- Directions:
Please repeat the lines from the one containing "Task: Click the vertical scrollbar down arrow" up to and including the one containing "Action: (x=681, y=338)", copying each line precisely.

- Exercise data:
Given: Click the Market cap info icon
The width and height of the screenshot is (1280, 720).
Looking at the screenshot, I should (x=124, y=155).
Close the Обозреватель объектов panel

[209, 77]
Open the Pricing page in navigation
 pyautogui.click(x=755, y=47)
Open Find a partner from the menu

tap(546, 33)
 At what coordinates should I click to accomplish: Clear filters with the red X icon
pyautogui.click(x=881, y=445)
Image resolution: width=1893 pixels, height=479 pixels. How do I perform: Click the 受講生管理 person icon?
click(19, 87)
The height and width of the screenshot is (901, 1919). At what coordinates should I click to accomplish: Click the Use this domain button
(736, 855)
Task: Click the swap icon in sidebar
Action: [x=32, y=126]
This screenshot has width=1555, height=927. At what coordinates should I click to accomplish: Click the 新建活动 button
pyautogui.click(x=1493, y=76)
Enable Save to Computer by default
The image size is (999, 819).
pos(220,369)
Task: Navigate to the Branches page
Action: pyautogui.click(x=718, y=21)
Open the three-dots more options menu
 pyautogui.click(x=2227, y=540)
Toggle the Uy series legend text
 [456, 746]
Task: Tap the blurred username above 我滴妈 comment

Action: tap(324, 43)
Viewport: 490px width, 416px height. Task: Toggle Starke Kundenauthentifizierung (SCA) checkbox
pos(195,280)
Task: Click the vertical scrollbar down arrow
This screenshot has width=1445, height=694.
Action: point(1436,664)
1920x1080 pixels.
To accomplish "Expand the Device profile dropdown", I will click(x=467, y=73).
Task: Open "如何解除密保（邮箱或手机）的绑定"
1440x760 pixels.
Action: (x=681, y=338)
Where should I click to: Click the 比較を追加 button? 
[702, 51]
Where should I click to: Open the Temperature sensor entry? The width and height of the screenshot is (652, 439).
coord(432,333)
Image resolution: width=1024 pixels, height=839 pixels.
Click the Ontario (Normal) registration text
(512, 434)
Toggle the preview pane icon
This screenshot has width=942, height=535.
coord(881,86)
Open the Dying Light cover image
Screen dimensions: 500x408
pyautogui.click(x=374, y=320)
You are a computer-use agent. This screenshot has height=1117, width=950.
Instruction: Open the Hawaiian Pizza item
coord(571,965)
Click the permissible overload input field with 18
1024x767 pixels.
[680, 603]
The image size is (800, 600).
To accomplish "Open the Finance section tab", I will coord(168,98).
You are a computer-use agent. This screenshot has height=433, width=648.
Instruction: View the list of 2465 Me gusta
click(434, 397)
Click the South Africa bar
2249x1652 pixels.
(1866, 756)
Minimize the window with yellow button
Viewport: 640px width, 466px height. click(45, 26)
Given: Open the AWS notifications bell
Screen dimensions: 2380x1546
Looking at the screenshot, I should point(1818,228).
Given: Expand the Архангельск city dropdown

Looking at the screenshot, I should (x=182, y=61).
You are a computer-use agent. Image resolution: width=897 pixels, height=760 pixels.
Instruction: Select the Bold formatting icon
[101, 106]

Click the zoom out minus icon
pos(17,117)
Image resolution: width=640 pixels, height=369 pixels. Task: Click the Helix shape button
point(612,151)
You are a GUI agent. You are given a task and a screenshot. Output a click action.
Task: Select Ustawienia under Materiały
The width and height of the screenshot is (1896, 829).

- Response:
Task: Click the vertical scrollbar down arrow
This screenshot has width=1445, height=694.
Action: point(1436,664)
1920x1080 pixels.
To accomplish "Expand the Device profile dropdown", I will click(x=467, y=73).
Task: Open "如何解除密保（邮箱或手机）的绑定"
1440x760 pixels.
Action: (x=681, y=338)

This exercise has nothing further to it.